=== Begin Enclosure ===
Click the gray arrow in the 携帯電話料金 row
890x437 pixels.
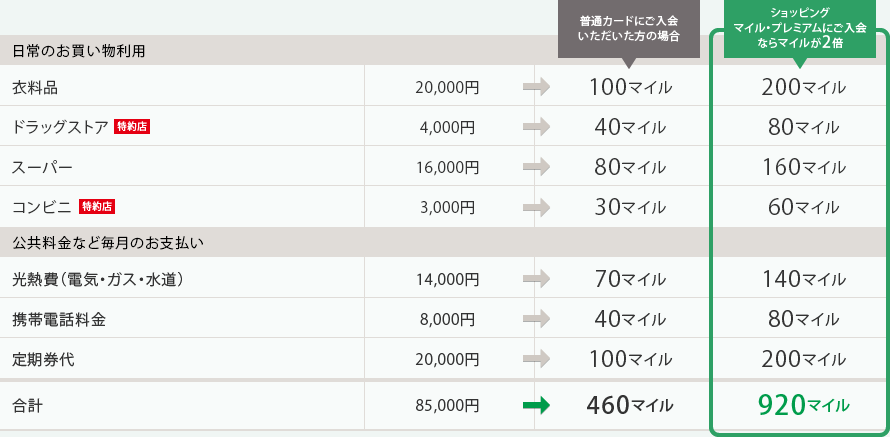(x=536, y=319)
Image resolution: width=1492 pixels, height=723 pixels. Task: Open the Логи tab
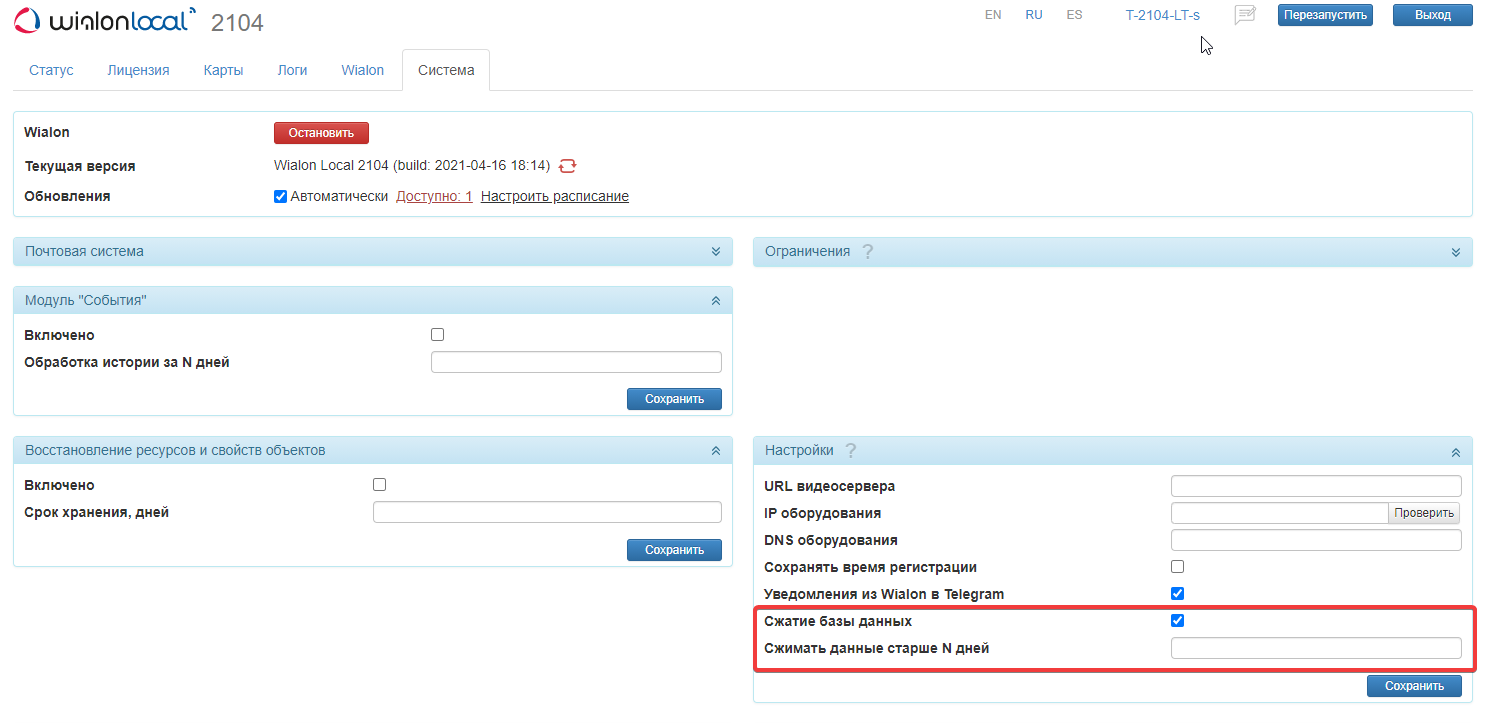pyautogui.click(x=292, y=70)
=== End Enclosure ===
Quote the material above exactly, from the line holding "Image resolution: width=1492" through its last line, including both. Omit the pictures.

Image resolution: width=1492 pixels, height=723 pixels. Task: Open the Логи tab
pyautogui.click(x=292, y=70)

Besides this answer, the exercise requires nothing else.